_Data under study_

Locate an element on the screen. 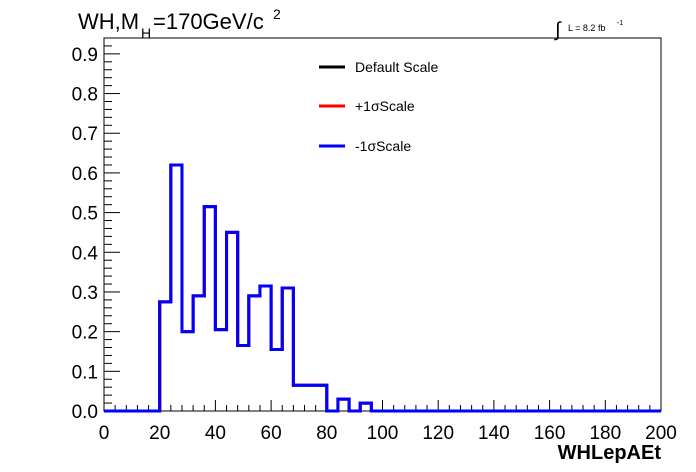 The height and width of the screenshot is (472, 696). luminosity-label: ∫ L = 8.2 fb -1 is located at coordinates (588, 30).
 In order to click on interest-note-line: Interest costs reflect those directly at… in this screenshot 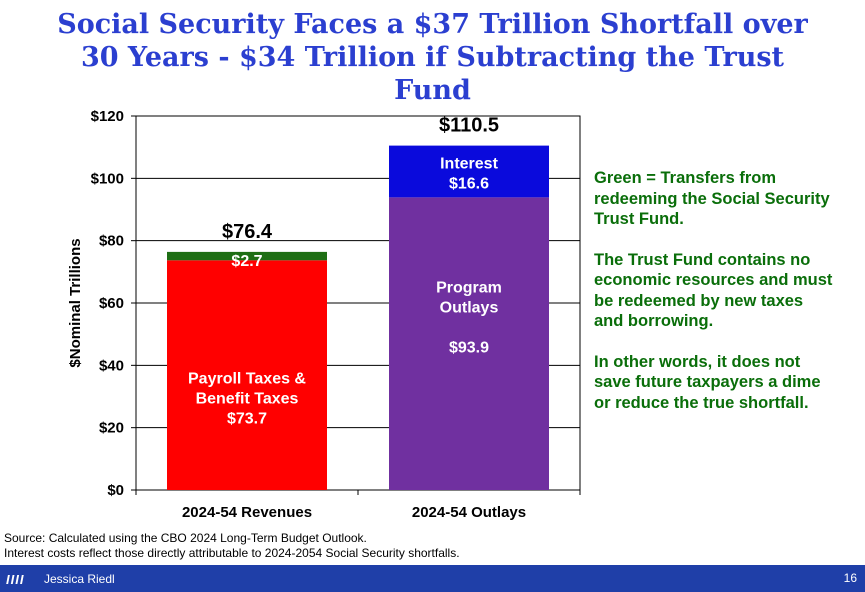, I will do `click(232, 553)`.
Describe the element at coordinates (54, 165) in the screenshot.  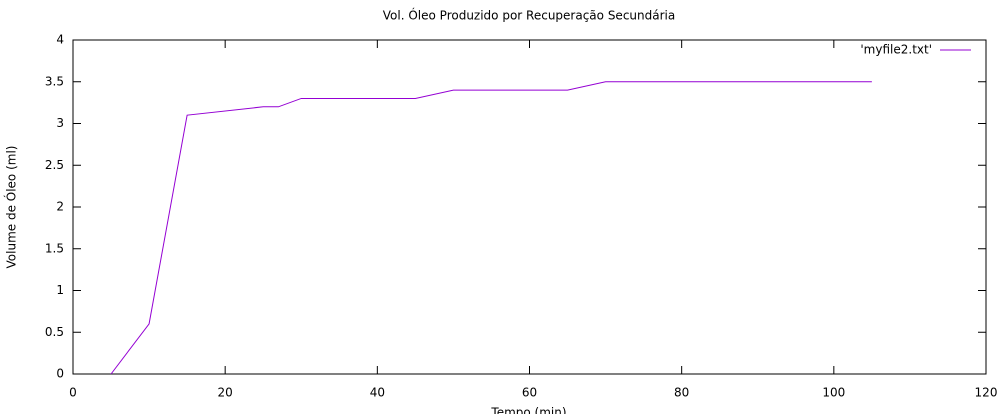
I see `y-tick-label: 2.5` at that location.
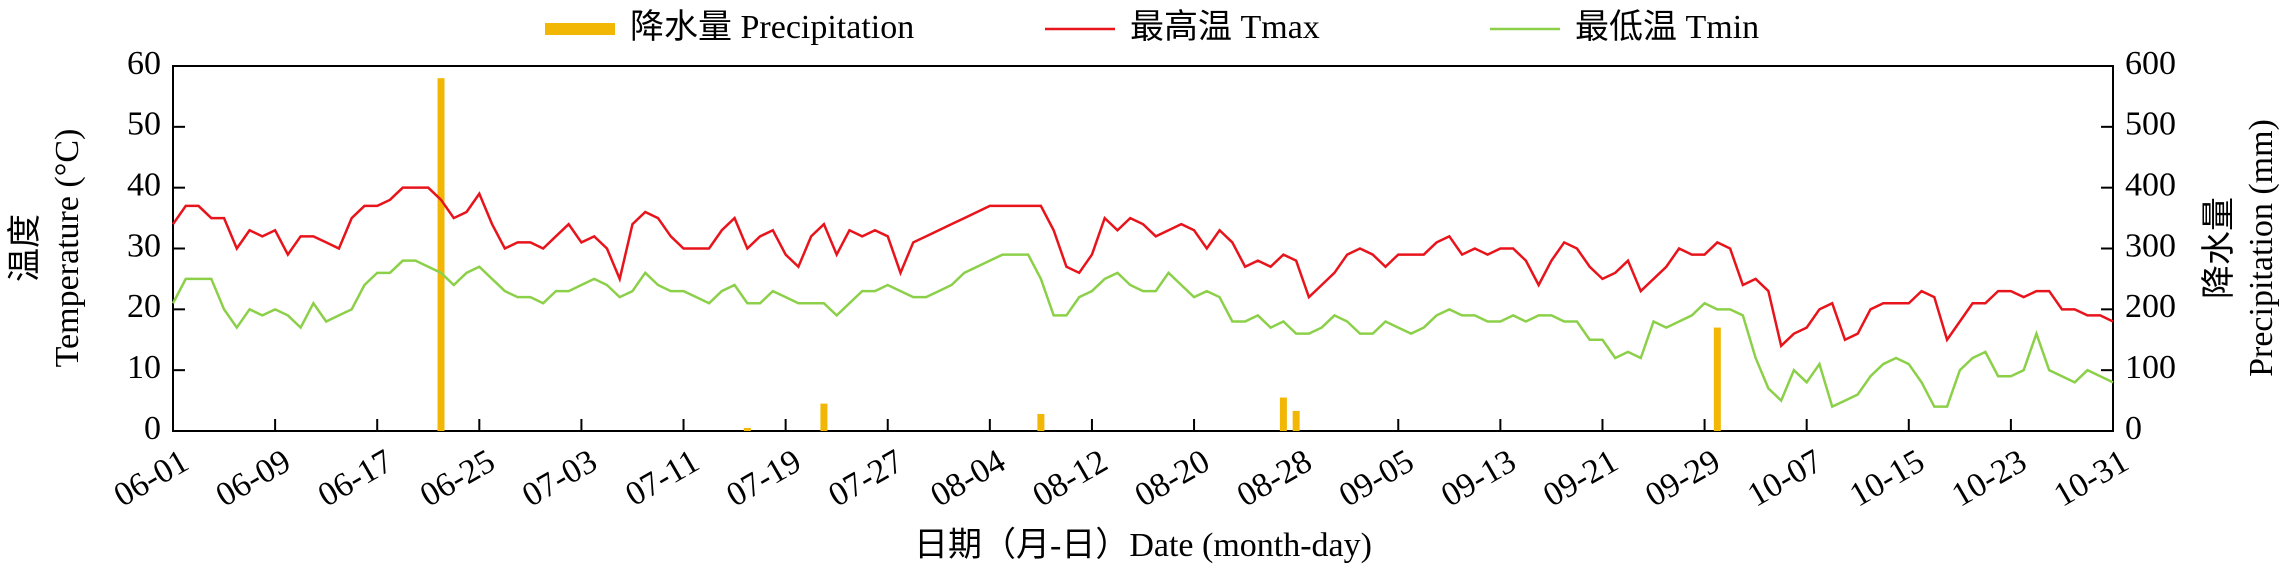  What do you see at coordinates (144, 368) in the screenshot?
I see `y-tick-label: 10` at bounding box center [144, 368].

_Task to complete_
Copy the lines of the data from the one containing "Describe the element" through the end of the data, leaving out the pictures.

_Answer to this exercise_
Describe the element at coordinates (54, 165) in the screenshot.  
I see `y-tick-label: 2.5` at that location.
  What do you see at coordinates (144, 368) in the screenshot?
I see `y-tick-label: 10` at bounding box center [144, 368].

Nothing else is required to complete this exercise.